Passage to read ::
## Start
Brazil has overtaken the UK as the world's sixth largest economy, an economic research group has said.

The Centre for Economics and Business Research (CEBR) said its latest World Economic League Table showed Asian countries moving up and European countries falling back.

The CEBR also predicted that the UK economy would overtake France by 2016...

CEBR chief executive Douglas McWilliams told BBC Radio 4's Today programme that Brazil overtaking the UK was part of a growing trend.

"I think it's part of the big economic change, where not only are we seeing a shift from the west to the east, but we're also seeing that countries that produce vital commodities - food and energy and things like that - are doing very well and they're gradually climbing up the economic league table," he said...

Source


So there you have it. Have high-tech economies had their day? Will it be the countries with the greatest natural resources — like Russia, for instance — that are best placed, in the long run, to rise from the current turmoil? And will South America now become a new economic powerhouse, rivalling the other well-recognised economic blocs?
## End
Dataset content ::
## Start
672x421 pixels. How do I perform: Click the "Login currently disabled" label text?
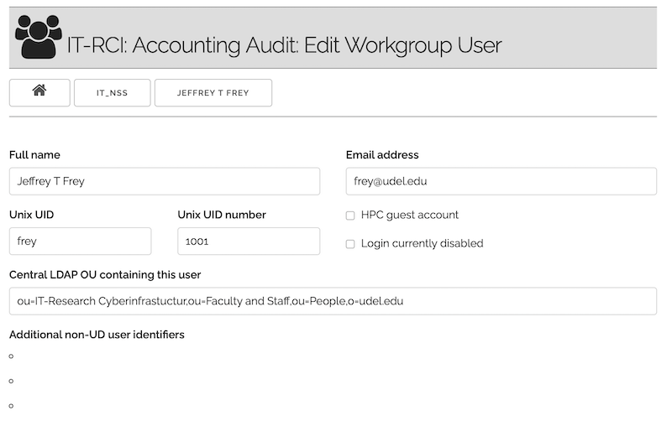click(x=422, y=244)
## End
Exercise requirements :: Resume the passage on Brazil overtaking the UK as the world's sixth largest economy, starting right after its closing question about South America.

Task output ::
What is more does this signal the beginning of new rivalries, even economic colonialism (via corporate takeovers, etc.) or will it signal new opportunities for effective free trade that will help lift poorer regions out of poverty?

Or will regional convergence just prove to be another step on the way to global economic — and eventually political — union?



edit on 26/12/11 by pause4thought because: (no reason given)



reply posted on 26-12-2011 @ 06:09 AM by pause4thought
reply to post by randomname



I checked out the CEBR website and couldn't find the article referred to. (Perhaps it has not yet been officially published.)

Looking at the publicly available stats from the world bank I came up with the following:

Graph showing UK GDP

Graph showing Brazillian GDP

It looks like we are talking about the absolute size of the economy, not growth.